▶ TASK OBJECTIVE
Should pictures appear among the records, leave them out, and copy exactly only the lines from the first through the one with "Task: Click the Ichimoku indicator name label", inclusive.

▶ INFORMATION
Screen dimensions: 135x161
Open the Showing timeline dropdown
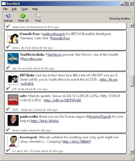coord(121,18)
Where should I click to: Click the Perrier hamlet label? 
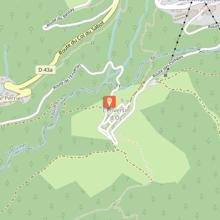pyautogui.click(x=12, y=98)
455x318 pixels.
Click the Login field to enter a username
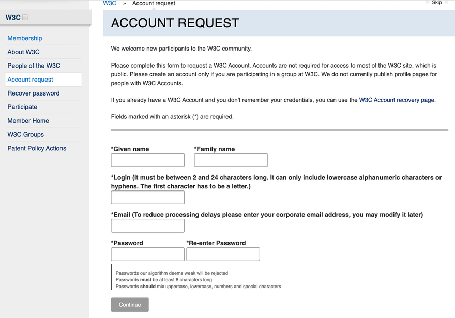pos(147,197)
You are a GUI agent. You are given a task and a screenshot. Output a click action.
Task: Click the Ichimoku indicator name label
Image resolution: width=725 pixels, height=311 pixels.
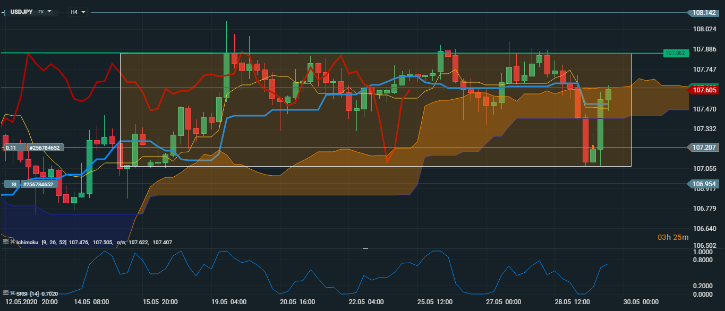(29, 242)
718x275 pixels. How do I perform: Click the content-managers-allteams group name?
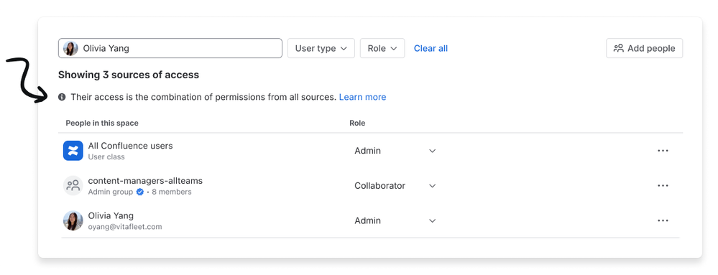pyautogui.click(x=145, y=181)
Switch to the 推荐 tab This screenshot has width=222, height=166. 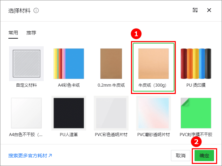click(31, 33)
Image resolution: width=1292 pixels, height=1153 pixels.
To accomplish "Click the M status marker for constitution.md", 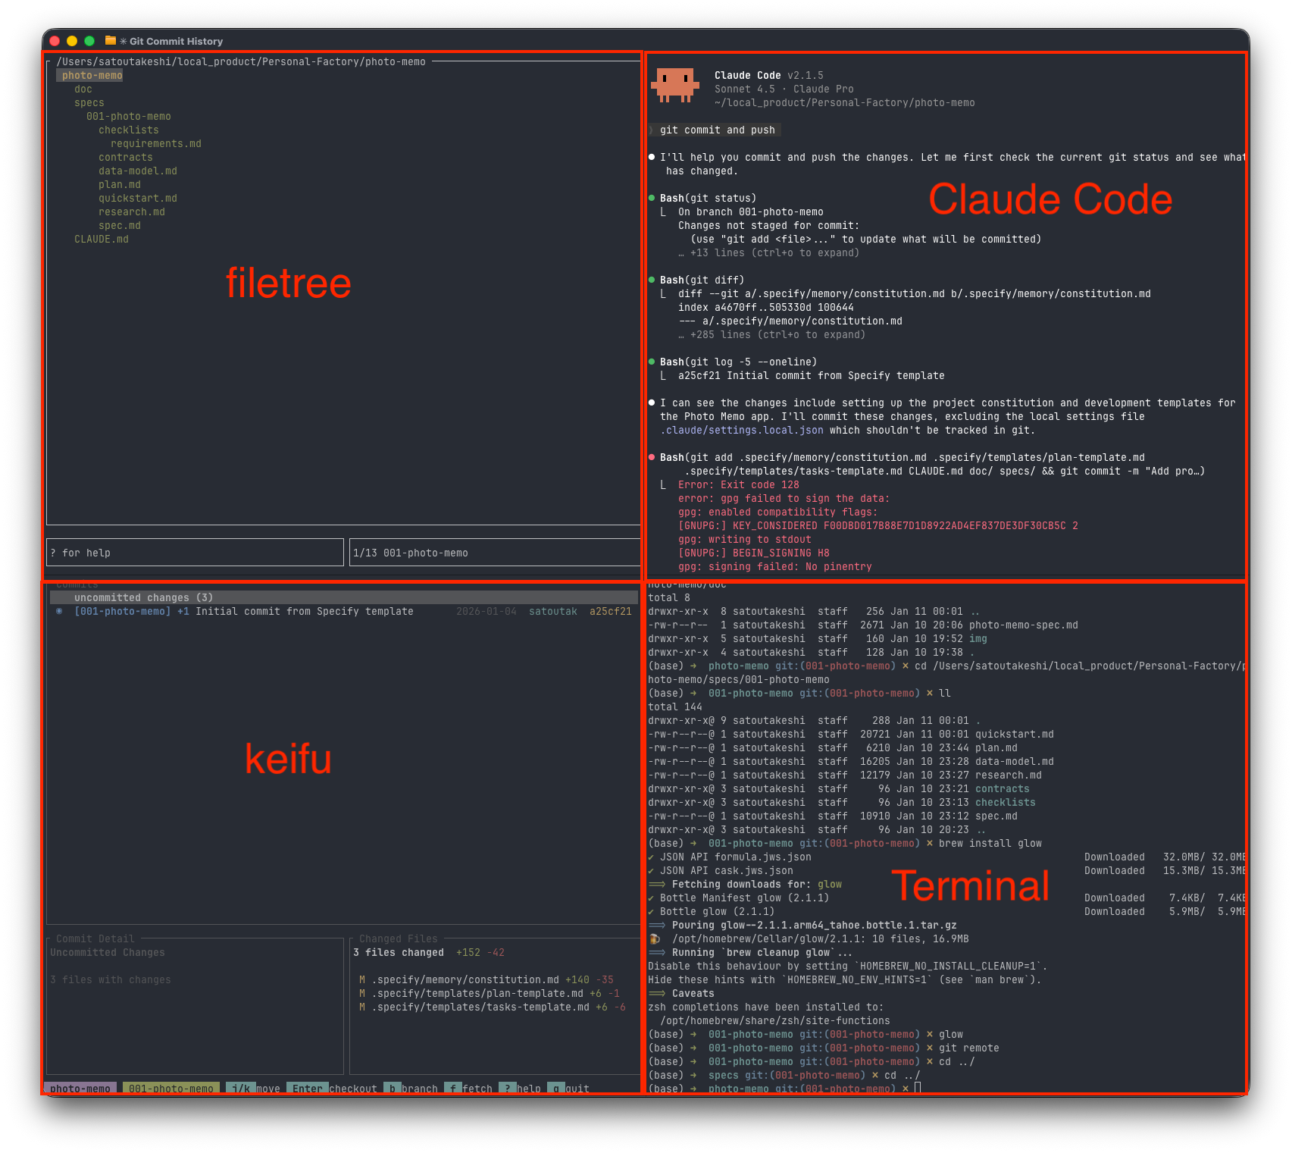I will click(x=362, y=979).
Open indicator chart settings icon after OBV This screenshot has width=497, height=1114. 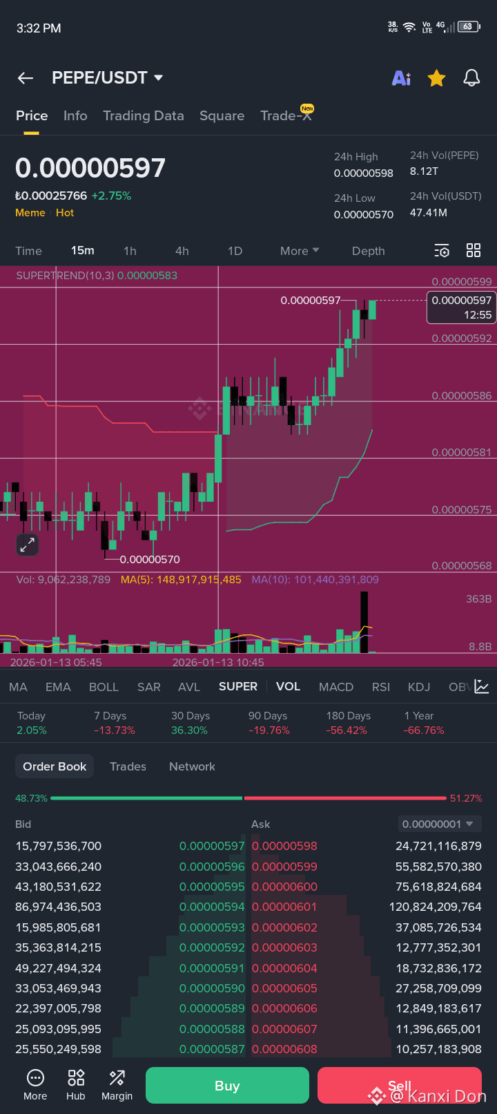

▶ ANSWER TO THIS TASK
Screen dimensions: 135x161
Open the Showing timeline dropdown
coord(121,18)
Where should I click to: Click the Perrier hamlet label? 
pyautogui.click(x=12, y=98)
455x318 pixels.
Click the Login field to enter a username
pos(147,197)
You are a GUI agent. You are given a task and a screenshot. Output a click action.
Task: Click the Ichimoku indicator name label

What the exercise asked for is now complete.